+++ DATA ROWS

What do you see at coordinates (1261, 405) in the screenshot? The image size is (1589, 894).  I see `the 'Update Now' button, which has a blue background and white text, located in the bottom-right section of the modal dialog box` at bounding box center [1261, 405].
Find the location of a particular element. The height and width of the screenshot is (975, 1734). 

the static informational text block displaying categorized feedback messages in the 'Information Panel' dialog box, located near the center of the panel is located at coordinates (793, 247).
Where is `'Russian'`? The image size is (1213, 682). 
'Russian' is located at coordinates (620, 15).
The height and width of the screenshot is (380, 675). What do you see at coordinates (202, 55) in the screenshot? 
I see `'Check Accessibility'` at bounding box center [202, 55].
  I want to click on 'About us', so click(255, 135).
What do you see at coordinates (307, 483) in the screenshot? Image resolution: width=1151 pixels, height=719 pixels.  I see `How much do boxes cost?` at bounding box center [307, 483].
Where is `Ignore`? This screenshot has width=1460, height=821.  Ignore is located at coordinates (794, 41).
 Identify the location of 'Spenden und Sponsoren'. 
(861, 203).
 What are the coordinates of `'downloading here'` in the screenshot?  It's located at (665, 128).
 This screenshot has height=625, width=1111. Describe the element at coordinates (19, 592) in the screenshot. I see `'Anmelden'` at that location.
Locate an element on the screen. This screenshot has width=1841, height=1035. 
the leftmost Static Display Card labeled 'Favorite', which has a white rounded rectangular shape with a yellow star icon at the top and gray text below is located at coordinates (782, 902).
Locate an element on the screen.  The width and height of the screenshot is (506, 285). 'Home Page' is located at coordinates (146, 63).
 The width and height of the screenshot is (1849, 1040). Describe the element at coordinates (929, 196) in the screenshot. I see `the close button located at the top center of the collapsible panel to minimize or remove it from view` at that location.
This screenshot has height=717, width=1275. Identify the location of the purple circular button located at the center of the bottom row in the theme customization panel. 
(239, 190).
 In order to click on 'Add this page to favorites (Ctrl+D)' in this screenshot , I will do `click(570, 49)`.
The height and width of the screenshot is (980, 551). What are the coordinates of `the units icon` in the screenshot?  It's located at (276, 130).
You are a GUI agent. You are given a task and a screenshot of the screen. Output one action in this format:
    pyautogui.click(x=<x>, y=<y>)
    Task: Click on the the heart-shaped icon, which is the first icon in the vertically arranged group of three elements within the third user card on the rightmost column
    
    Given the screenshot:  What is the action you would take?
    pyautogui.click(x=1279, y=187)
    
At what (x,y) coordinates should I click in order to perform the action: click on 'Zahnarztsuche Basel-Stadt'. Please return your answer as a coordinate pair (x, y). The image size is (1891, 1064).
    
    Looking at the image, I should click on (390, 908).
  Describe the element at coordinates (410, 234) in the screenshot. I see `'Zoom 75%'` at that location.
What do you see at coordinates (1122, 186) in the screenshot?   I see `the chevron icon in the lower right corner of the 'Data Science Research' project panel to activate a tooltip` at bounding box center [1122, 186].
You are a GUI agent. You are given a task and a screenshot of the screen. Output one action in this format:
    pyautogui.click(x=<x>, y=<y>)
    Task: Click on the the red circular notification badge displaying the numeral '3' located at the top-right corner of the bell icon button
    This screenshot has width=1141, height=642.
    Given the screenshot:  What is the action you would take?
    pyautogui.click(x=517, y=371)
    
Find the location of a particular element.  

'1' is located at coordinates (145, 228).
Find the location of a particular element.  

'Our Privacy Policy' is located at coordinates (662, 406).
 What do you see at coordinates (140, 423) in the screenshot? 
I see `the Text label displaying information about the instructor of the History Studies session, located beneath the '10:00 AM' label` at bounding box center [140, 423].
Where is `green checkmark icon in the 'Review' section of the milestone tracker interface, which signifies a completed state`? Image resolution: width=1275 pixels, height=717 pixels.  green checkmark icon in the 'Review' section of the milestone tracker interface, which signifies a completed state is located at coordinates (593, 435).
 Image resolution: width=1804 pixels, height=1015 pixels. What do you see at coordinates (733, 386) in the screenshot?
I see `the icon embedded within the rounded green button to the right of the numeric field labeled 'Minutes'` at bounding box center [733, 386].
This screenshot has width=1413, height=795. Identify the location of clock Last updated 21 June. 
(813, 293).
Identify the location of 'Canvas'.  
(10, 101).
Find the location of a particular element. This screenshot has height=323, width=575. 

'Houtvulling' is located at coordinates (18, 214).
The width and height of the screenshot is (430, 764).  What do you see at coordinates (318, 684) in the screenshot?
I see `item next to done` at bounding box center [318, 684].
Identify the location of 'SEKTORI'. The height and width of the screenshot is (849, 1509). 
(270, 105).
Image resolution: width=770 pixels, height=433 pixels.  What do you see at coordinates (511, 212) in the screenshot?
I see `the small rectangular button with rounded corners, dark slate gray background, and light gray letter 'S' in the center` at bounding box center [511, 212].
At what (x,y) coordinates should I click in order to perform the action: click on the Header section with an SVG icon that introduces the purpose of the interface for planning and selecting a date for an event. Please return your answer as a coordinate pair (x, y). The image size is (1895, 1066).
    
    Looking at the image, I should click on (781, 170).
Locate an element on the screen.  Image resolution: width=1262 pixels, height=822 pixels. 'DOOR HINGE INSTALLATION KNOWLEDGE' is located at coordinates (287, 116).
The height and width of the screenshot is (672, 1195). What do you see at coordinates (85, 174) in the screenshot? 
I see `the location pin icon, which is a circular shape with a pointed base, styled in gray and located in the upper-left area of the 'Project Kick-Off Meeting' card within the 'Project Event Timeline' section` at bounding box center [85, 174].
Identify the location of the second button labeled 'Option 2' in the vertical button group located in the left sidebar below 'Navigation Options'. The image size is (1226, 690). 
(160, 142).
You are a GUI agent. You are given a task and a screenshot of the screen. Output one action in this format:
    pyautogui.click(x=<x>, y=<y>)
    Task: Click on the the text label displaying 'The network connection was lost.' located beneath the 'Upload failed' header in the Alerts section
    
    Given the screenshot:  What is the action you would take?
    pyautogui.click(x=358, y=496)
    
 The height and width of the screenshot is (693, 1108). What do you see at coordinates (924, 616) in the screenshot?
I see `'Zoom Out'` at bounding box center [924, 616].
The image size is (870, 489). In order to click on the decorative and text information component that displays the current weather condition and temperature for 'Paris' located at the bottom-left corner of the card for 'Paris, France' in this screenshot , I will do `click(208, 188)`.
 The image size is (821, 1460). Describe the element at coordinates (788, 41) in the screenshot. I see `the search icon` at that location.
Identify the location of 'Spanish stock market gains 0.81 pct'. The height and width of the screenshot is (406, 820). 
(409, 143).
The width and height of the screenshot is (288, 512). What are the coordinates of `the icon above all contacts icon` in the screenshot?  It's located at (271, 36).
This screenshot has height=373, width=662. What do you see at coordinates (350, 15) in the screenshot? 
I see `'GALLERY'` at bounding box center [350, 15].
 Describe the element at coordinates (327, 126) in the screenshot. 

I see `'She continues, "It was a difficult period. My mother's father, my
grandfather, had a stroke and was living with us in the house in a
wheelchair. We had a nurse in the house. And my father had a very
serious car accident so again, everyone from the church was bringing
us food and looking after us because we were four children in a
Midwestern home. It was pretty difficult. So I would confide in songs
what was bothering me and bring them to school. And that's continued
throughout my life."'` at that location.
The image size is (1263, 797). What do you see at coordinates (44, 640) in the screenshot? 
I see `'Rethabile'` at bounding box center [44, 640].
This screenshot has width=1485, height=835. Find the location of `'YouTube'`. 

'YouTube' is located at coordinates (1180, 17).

++++++

Retype the records starting at the line that contains "Locate an element on the screen. This" and ending at the line that contains "pyautogui.click(x=1279, y=187)", both of those lines included.

COMPLETE RESPONSE.
Locate an element on the screen. This screenshot has width=1841, height=1035. 
the leftmost Static Display Card labeled 'Favorite', which has a white rounded rectangular shape with a yellow star icon at the top and gray text below is located at coordinates (782, 902).
Locate an element on the screen.  The width and height of the screenshot is (506, 285). 'Home Page' is located at coordinates (146, 63).
 The width and height of the screenshot is (1849, 1040). Describe the element at coordinates (929, 196) in the screenshot. I see `the close button located at the top center of the collapsible panel to minimize or remove it from view` at that location.
This screenshot has height=717, width=1275. Identify the location of the purple circular button located at the center of the bottom row in the theme customization panel. 
(239, 190).
 In order to click on 'Add this page to favorites (Ctrl+D)' in this screenshot , I will do `click(570, 49)`.
The height and width of the screenshot is (980, 551). What are the coordinates of `the units icon` in the screenshot?  It's located at (276, 130).
You are a GUI agent. You are given a task and a screenshot of the screen. Output one action in this format:
    pyautogui.click(x=<x>, y=<y>)
    Task: Click on the the heart-shaped icon, which is the first icon in the vertically arranged group of three elements within the third user card on the rightmost column
    
    Given the screenshot:  What is the action you would take?
    pyautogui.click(x=1279, y=187)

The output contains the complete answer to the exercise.